EXERCISE:
Dropping every picture, set down exactly the lines in the entries below, starting with the line with "Open the Torku Minelli package image" and going on through the line with "Viewport: 335px width, 446px height.".

◇ ◇ ◇ ◇ ◇ ◇ ◇

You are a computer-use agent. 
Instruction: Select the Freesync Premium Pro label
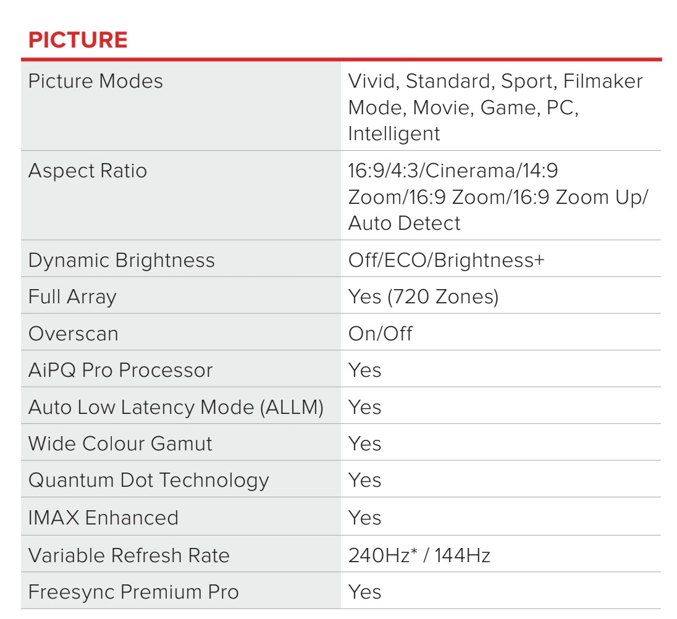click(133, 592)
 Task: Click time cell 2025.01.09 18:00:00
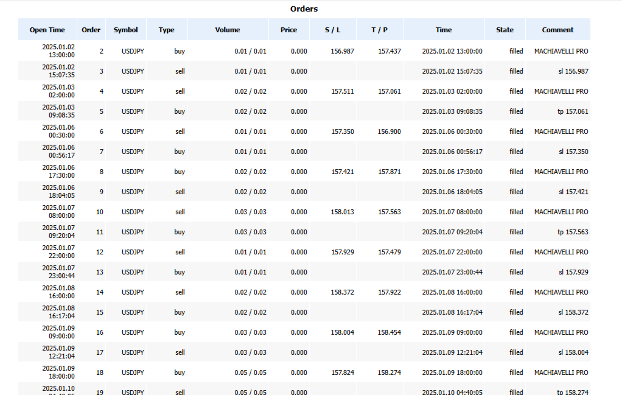(452, 372)
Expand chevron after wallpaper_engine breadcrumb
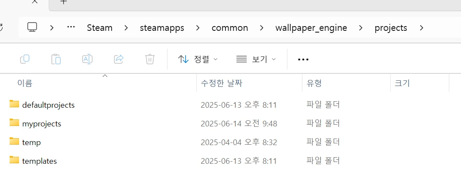The width and height of the screenshot is (461, 192). [x=361, y=28]
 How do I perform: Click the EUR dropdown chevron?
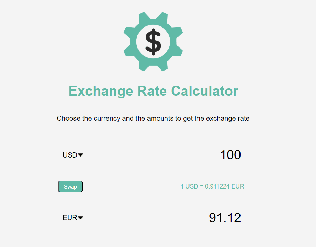[x=81, y=217]
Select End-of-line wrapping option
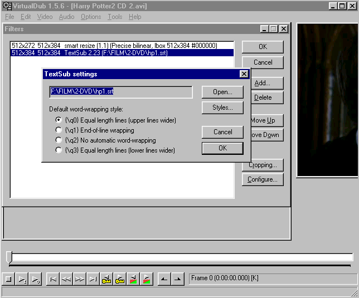359x298 pixels. pos(59,130)
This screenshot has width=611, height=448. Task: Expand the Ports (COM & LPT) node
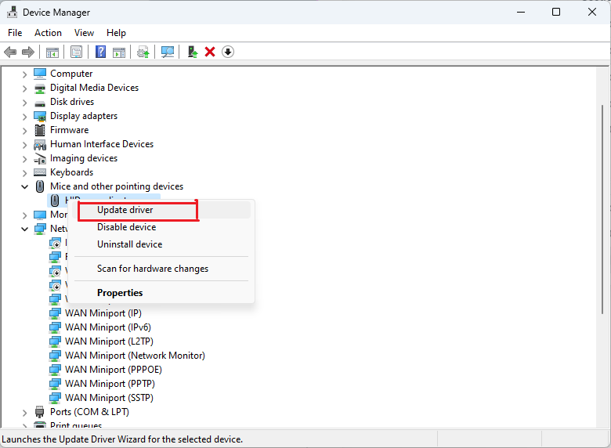coord(24,412)
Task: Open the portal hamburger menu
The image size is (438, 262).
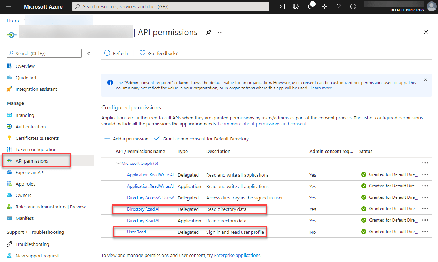Action: (9, 6)
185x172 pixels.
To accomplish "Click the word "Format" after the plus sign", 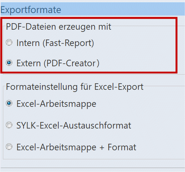I will tap(122, 147).
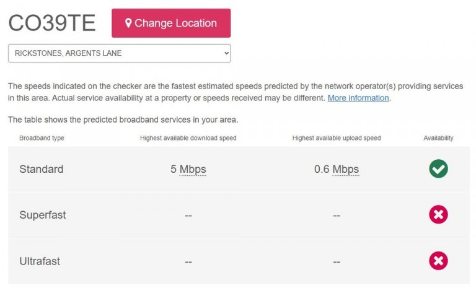Image resolution: width=476 pixels, height=288 pixels.
Task: Click the Ultrafast upload speed dashes
Action: pyautogui.click(x=337, y=261)
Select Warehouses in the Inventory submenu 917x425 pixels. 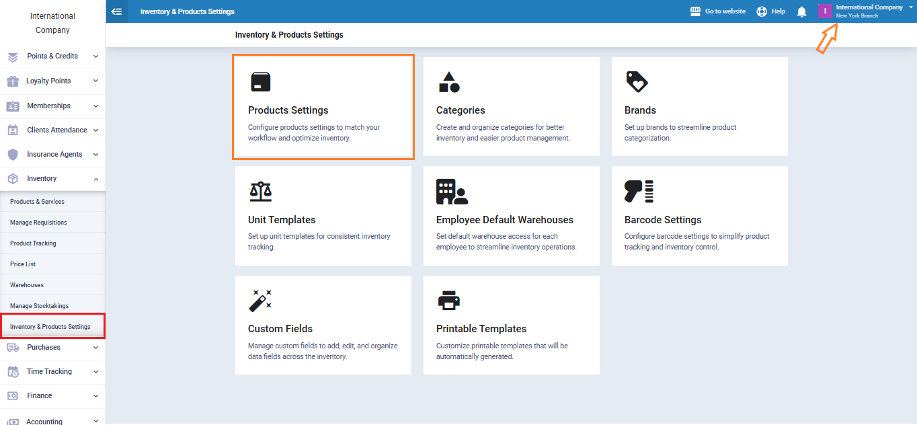[x=27, y=285]
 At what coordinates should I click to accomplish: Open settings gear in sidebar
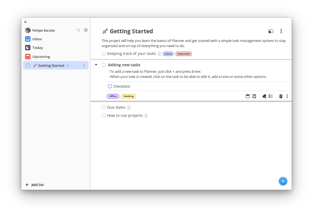tap(86, 30)
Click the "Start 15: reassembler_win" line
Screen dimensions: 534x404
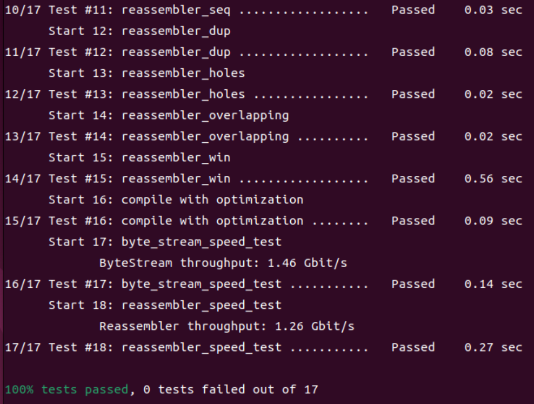(x=139, y=158)
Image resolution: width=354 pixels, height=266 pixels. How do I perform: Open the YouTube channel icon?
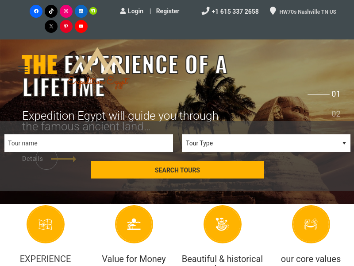81,26
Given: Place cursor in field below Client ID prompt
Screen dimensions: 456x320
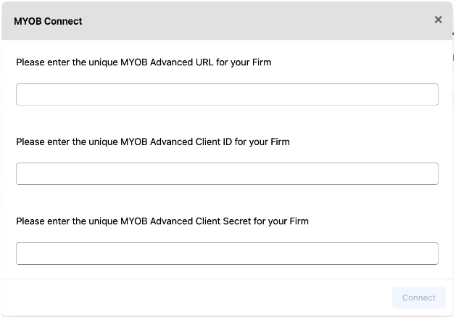Looking at the screenshot, I should (x=227, y=174).
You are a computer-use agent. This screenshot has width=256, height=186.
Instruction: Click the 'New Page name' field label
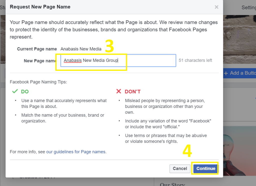click(x=40, y=61)
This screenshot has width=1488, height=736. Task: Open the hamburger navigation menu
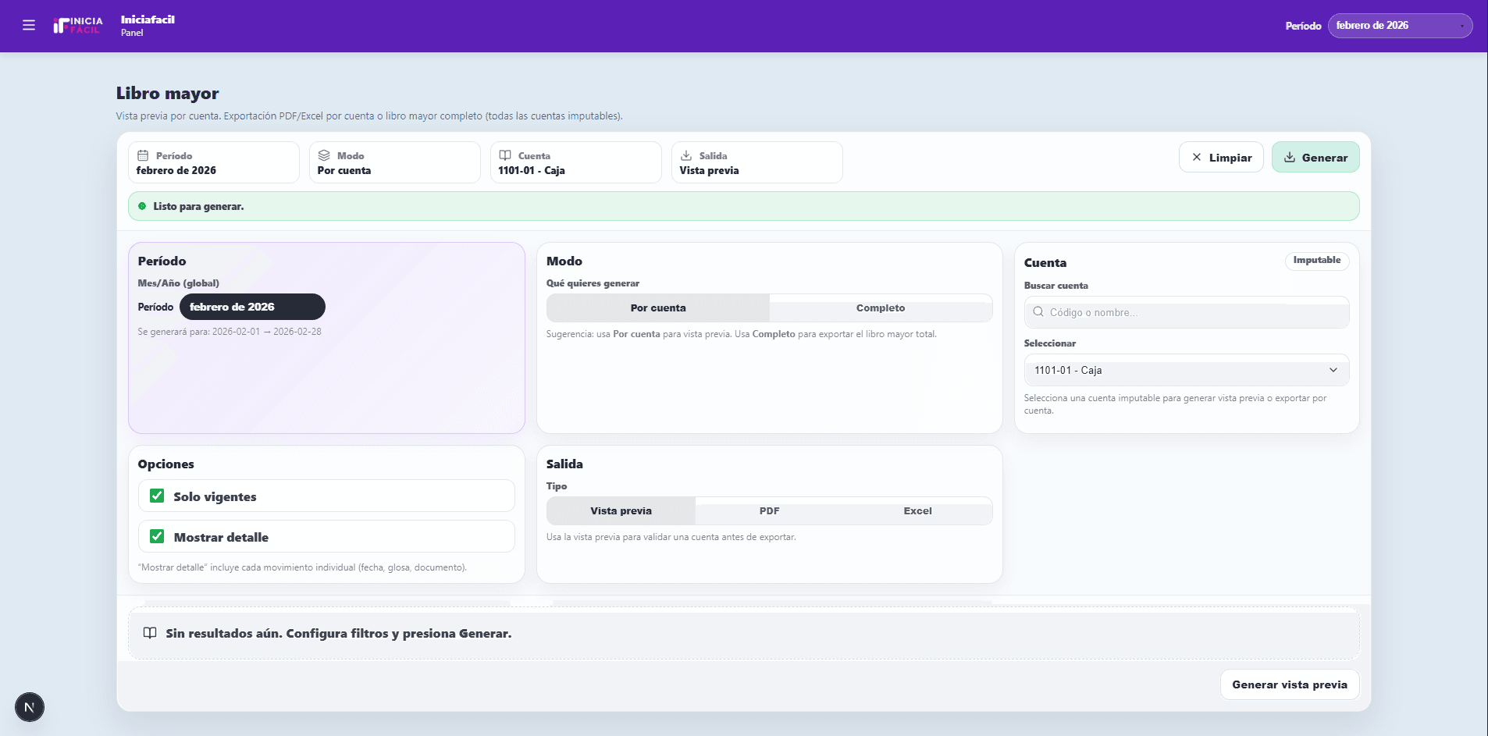29,26
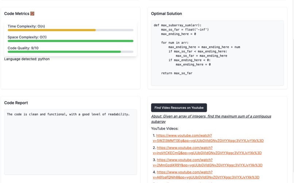Select the 'Space Complexity: O(1)' label
This screenshot has height=183, width=294.
[x=27, y=37]
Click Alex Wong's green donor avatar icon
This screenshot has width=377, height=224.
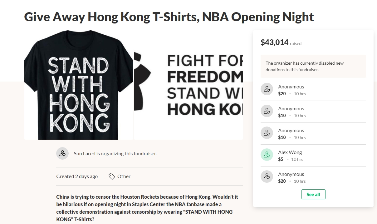coord(267,155)
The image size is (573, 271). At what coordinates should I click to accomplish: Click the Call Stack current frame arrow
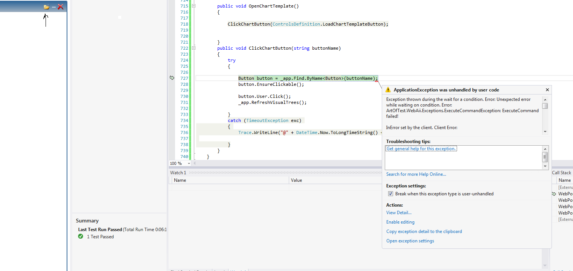(554, 194)
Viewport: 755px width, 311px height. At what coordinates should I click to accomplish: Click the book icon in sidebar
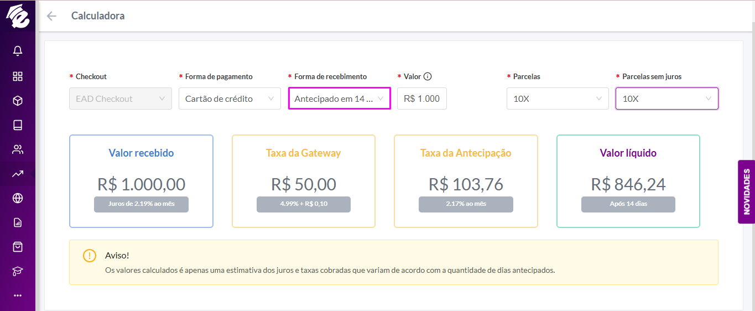point(18,125)
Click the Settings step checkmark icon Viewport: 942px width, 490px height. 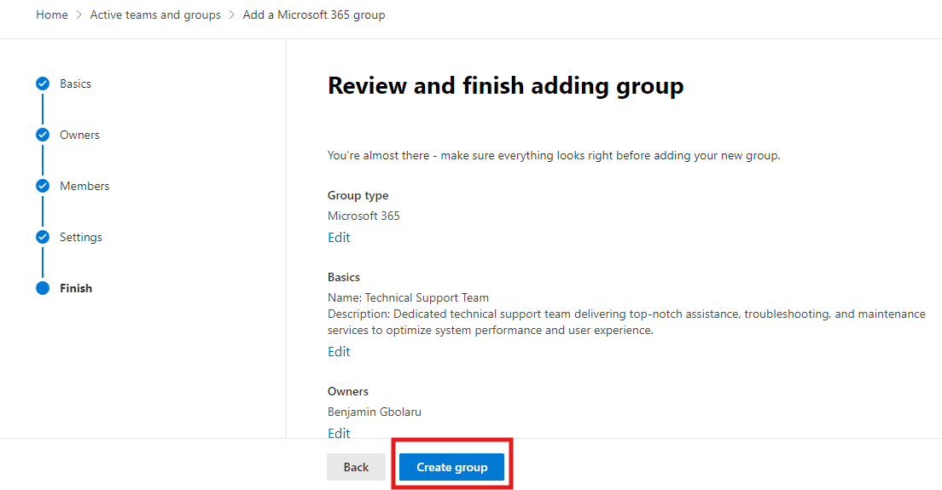pyautogui.click(x=43, y=237)
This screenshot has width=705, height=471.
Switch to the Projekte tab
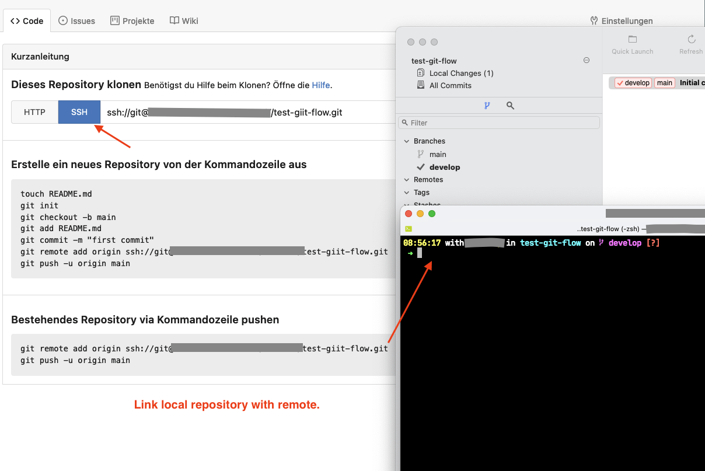tap(132, 20)
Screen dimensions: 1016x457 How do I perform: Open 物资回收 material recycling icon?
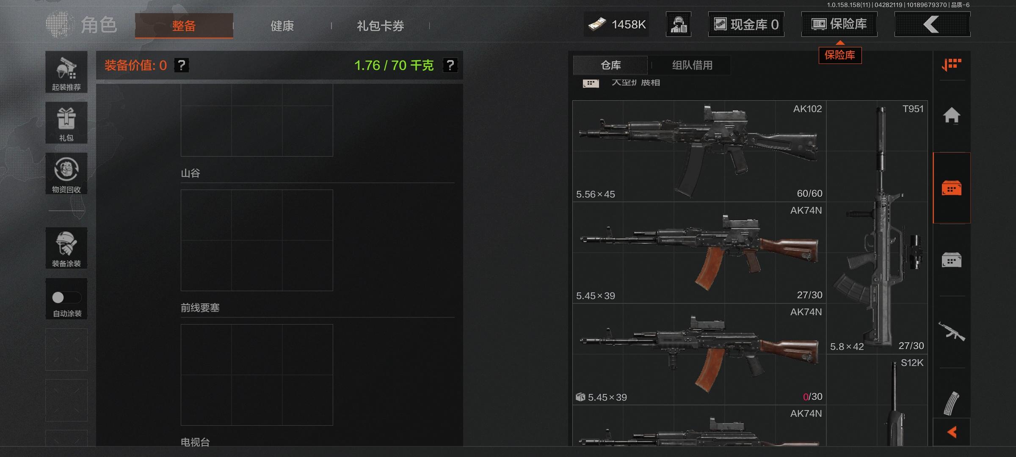click(66, 173)
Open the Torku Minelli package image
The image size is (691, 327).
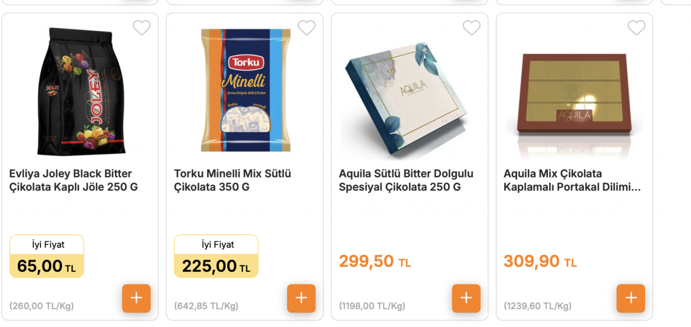(x=246, y=90)
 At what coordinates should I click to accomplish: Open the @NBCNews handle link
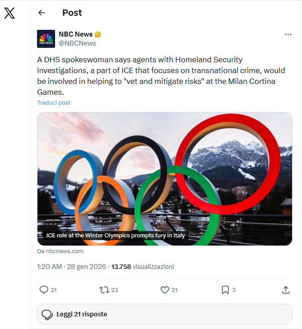77,43
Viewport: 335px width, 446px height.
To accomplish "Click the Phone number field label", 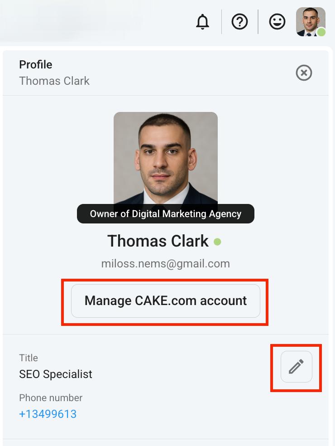I will pyautogui.click(x=51, y=398).
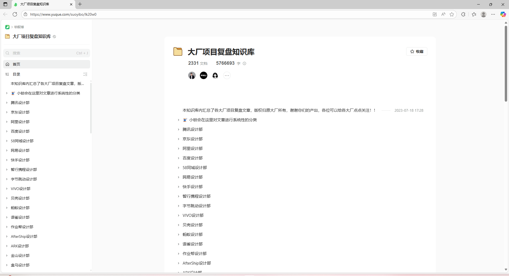Open 阿里设计部 link in main list
This screenshot has height=276, width=509.
click(192, 149)
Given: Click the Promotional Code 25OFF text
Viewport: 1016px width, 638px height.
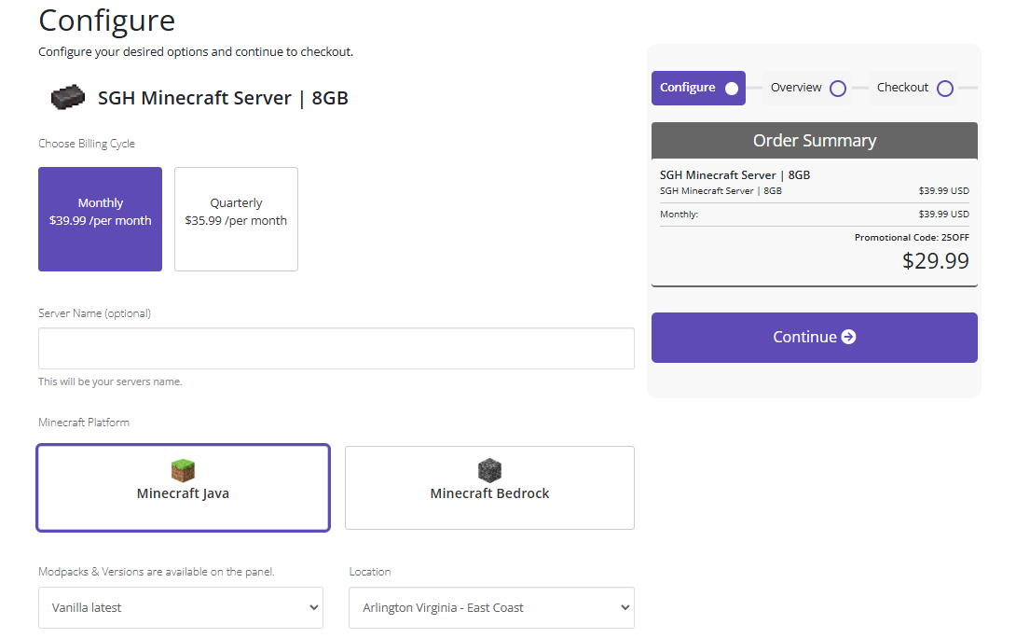Looking at the screenshot, I should (910, 237).
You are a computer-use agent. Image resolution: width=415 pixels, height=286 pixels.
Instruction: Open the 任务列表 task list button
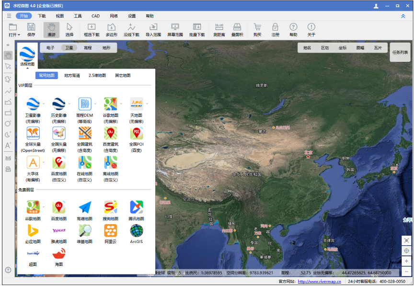[x=400, y=52]
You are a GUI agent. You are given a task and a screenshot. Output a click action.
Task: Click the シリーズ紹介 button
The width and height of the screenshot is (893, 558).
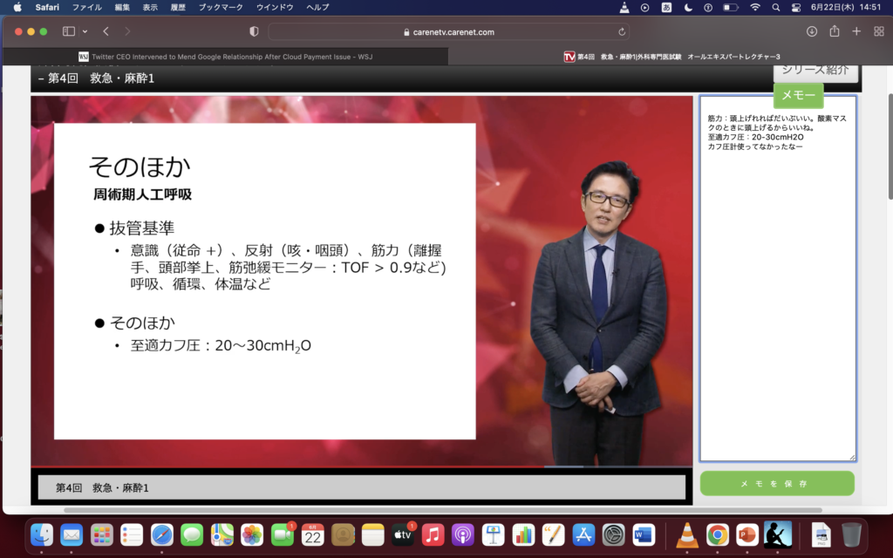815,71
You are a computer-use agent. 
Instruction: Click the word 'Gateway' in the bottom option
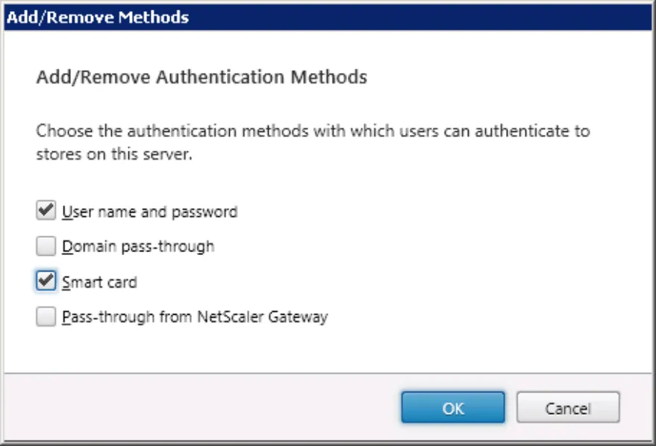298,317
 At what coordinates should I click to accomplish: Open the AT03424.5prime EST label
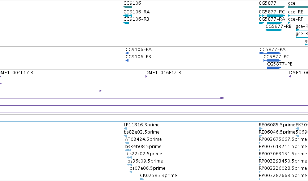(143, 139)
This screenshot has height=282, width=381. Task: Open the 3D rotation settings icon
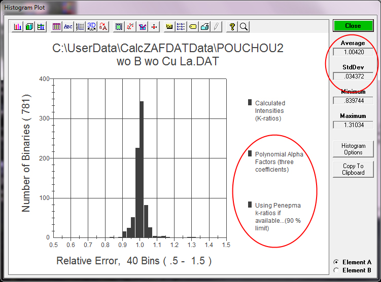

◇ ◇ ◇ ◇ ◇ ◇ ◇

YOUR SOLUTION:
Open the Torku Minelli package image
The image size is (691, 327).
(x=246, y=90)
 At what coordinates should I click to accomplish: Open the @NBCNews handle link
77,43
Viewport: 335px width, 446px height.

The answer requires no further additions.